Elles ont moins de 40 ans et sont trois voix importantes du théâtre québécois. Ces femmes nous disent ce qu'elles doivent au théâtre de Tremblay, aux créations de Brassard et à Albertine. En cinq questions.

Q : En quoi êtes-vous redevable au théâtre de Tremblay?

Evelyne de la Chenelière : Je me souviens du premier choc (littéraire, esthétique et même identitaire) que j'ai vécu au théâtre. C'était lors de la représentation d'En pièces détachées, avec Sylvie Drapeau qui incarnait Thérèse. Michel Tremblay nous a montré la perspective d'une telle liberté formelle, d'une telle puissance dans le geste d'écriture et, surtout, la possibilité d'un ancrage dans la société et ses enjeux sans pour autant sacrifier la poésie. C'est un legs infiniment précieux.

Catherine Vidal : Le couple de créateurs Tremblay/Brassard a, avec d'autres, défoncé des portes importantes pour le théâtre au Québec. Il a mis l'identité québécoise au centre de la dramaturgie.

Sarah Berthiaume : Pour moi, l'héritage de Tremblay, c'est le droit de s'approprier notre langue dans toute sa beauté, sa laideur, sa bâtardise. C'est l'occasion d'en faire un matériau poétique, une parole théâtrale vive, chargée, signifiante. [...] Si ma pièce Yukonstyle a pu être créée dans un théâtre national à Paris [le Théâtre de la Colline] et publiée dans sa version originale (sans que j'aie à me battre avec l'éditeur français pour conserver les «faque», les «pis», les sacres, les anglicismes), c'est parce que Tremblay et Brassard ont enfoncé des portes, il y a près de 50 ans.

Q : L'oeuvre de Tremblay se conjugue souvent au féminin. Croyez-vous que le dramaturge a compris ce qui se cache dans le coeur des femmes?

Evelyne de la Chenelière : À mes yeux, Tremblay a su cerner, nommer, sublimer la rage et la violence que ressentent les femmes. Il a, selon moi, créé volontairement des archétypes forts, moteurs de passions souvent tragiques, sans prétendre à une analyse des femmes ou de leur condition. Michel Tremblay est un grand écrivain de fiction, un maître de la structure et de la représentation. Alors, lire son oeuvre dans une perspective purement sociologique, ce serait se priver d'une grande part de poésie et de mystère.

Catherine Vidal : Pas seulement les femmes, il me semble qu'il a radiographié de façon très juste les hommes et les femmes qui l'entouraient. C'est assurément un auteur qui sait finement observer, écouter et transformer cette matière en théâtre.

Sarah Berthiaume : Oui. Je crois d'ailleurs que c'est le propre des grand(e)s auteur(e)s: une compréhension de la psyché humaine qui permet de créer des personnages férocement authentiques en dépit de leur âge, de leur genre, de leur classe sociale. Une sensibilité qui permet de comprendre l'autre, quel qu'il soit.

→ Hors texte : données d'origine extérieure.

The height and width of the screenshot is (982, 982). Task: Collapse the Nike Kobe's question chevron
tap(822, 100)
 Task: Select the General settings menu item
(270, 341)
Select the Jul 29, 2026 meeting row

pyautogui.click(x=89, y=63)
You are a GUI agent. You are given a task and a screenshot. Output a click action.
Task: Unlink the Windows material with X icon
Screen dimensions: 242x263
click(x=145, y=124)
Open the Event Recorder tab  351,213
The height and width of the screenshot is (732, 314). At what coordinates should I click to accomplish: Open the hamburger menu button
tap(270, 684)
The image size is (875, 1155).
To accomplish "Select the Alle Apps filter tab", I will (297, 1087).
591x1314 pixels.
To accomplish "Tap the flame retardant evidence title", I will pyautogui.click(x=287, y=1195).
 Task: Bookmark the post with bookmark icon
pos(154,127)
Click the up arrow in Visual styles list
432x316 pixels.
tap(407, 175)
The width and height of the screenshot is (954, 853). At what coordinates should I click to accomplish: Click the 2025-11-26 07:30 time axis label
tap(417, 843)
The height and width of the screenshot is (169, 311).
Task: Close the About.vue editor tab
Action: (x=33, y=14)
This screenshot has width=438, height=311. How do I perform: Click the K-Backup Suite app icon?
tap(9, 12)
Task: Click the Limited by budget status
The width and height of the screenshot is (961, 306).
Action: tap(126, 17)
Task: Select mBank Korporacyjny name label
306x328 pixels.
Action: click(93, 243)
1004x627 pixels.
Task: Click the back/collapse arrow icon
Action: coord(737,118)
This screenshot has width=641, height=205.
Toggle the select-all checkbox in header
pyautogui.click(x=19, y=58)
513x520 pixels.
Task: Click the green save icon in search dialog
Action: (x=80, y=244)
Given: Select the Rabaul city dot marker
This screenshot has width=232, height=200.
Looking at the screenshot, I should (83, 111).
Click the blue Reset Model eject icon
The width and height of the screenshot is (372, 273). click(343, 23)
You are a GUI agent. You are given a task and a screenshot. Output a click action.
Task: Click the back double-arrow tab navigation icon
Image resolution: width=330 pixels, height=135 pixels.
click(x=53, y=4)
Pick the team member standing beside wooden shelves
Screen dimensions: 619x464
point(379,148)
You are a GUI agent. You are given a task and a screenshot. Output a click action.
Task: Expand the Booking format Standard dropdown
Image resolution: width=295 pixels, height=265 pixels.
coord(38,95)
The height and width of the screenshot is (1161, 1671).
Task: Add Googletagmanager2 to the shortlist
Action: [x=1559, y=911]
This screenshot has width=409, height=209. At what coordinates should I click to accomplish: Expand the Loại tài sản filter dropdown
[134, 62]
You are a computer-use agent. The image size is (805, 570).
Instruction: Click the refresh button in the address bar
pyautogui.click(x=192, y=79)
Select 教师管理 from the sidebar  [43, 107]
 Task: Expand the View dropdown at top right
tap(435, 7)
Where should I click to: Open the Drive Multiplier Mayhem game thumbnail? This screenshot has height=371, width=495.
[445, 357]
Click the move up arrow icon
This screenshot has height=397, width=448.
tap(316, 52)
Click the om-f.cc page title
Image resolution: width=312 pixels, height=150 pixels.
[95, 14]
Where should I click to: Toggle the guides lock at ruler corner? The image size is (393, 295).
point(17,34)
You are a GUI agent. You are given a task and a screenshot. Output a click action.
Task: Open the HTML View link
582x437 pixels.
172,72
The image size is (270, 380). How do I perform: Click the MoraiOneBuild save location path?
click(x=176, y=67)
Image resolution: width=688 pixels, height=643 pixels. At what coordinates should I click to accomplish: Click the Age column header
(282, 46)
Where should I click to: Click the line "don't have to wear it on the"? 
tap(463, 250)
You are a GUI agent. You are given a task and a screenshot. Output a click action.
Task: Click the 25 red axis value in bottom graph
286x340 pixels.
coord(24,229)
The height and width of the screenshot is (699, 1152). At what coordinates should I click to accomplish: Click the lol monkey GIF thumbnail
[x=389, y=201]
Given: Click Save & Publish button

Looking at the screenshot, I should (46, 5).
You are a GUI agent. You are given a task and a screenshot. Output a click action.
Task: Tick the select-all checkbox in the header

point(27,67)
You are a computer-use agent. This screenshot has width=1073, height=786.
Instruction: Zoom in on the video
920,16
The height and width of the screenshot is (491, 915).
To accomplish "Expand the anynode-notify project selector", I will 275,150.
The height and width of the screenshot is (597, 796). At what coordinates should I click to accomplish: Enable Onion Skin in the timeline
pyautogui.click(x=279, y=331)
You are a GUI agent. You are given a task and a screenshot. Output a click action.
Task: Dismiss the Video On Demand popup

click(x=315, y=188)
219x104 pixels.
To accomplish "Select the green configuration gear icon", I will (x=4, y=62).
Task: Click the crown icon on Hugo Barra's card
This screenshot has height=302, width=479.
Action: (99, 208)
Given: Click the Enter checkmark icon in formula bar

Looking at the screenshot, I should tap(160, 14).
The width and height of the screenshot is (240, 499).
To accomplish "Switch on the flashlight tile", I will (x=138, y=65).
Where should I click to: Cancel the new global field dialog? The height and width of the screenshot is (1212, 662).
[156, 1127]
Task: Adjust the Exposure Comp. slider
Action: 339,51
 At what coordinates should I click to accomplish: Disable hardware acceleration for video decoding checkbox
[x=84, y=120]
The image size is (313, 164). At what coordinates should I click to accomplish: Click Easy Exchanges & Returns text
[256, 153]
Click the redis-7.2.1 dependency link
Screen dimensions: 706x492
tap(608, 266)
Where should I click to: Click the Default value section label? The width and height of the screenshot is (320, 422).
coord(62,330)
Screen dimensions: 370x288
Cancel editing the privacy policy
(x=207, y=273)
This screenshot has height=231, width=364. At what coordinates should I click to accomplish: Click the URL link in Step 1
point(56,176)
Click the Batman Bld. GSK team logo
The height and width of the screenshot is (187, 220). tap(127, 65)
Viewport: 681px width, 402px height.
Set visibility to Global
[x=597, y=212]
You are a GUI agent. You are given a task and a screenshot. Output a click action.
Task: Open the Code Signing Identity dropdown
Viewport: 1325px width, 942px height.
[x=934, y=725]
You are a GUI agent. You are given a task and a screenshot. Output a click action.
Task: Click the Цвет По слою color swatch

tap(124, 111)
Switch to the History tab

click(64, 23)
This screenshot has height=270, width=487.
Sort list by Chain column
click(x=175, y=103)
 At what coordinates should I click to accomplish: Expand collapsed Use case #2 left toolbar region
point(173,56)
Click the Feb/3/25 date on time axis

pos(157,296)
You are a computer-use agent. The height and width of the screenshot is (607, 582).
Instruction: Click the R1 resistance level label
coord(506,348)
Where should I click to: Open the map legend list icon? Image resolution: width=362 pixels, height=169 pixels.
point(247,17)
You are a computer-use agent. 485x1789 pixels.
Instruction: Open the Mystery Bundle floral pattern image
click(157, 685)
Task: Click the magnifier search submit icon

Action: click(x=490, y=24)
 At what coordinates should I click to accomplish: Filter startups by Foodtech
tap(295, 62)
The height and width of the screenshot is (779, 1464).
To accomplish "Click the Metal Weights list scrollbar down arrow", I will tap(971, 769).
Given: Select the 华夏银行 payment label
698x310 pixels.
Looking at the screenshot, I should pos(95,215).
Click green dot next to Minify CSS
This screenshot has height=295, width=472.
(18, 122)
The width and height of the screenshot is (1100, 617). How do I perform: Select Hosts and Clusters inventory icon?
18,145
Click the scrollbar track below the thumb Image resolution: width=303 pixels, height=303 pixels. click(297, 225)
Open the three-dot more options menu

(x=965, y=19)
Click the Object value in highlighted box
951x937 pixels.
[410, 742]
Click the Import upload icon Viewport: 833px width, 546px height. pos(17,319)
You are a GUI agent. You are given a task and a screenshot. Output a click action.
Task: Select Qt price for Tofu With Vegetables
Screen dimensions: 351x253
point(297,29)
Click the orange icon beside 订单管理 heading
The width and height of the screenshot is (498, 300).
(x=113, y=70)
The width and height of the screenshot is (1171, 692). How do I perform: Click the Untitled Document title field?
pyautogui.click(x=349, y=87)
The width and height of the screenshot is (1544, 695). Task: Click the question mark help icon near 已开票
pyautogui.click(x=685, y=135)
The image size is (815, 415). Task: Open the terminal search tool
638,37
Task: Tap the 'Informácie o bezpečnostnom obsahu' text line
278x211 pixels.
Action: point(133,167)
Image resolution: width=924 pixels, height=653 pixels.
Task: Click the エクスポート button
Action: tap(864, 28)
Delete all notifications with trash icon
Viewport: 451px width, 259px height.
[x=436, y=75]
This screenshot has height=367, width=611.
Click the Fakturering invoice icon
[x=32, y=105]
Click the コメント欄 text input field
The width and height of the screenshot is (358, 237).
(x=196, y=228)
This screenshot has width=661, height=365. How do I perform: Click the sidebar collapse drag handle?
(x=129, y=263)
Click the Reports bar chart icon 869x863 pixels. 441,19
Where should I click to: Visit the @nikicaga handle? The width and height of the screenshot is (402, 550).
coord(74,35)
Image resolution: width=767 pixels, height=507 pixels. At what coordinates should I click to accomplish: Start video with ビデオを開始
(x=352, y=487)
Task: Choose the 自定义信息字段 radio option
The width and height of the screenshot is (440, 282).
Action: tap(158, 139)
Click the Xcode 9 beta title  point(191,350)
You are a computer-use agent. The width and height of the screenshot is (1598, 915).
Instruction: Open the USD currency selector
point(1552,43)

Q : Quel souvenir gardez-vous de la première fois que vous avez vu Albertine, en cinq temps?

Evelyne de la Chenelière : J'ai vu la pièce à Espace Go, en 1999. J'en garde un grand souvenir! Il est rare, sur nos scènes, de rencontrer des oeuvres théâtrales qui sont libérées du réalisme et qui ne craignent pas pour autant l'émotion.

Catherine Vidal : C'est une partition formidable pour les actrices! Un portrait de femme traduisant scéniquement toute la complexité de l'être humain: les cinq femmes, différentes en âge et en caractère, sont pourtant la même femme. Pour comprendre Albertine, il faut faire la somme de tous ces différents éclairages.

Q : Albertine est un archétype de la mère québécoise durant la Grande Noirceur. Elle a un sentiment d'impuissance, de honte et de culpabilité qui l'empêche de se réaliser. Est-ce encore le cas de beaucoup de femmes au Québec?

Evelyne de la Chenelière : Nous vivons une nouvelle Grande Noirceur. La violence économique est palpable dans la ville. Montréal est plein de femmes à l'image d'Albertine. Elles sont pauvres (et souvent mères de famille monoparentale), elles se sentent méprisées, humiliées, impuissantes et coupables. Malheureusement, elles ne verront pas Albertine, en cinq temps au TNM...

Catherine Vidal : Ça s'est modifié, il me semble. Les générations qui ont suivi ont dû se débattre avec une petite Albertine enfouie au fond d'elles-mêmes. Le syndrome de l'imposteur par rapport à la réussite, au succès. Mais aujourd'hui, j'ai l'impression que les jeunes générations s'autosabotent moins. Même s'il reste encore du chemin à faire, la société québécoise leur permet de s'épanouir avec plus d'assurance.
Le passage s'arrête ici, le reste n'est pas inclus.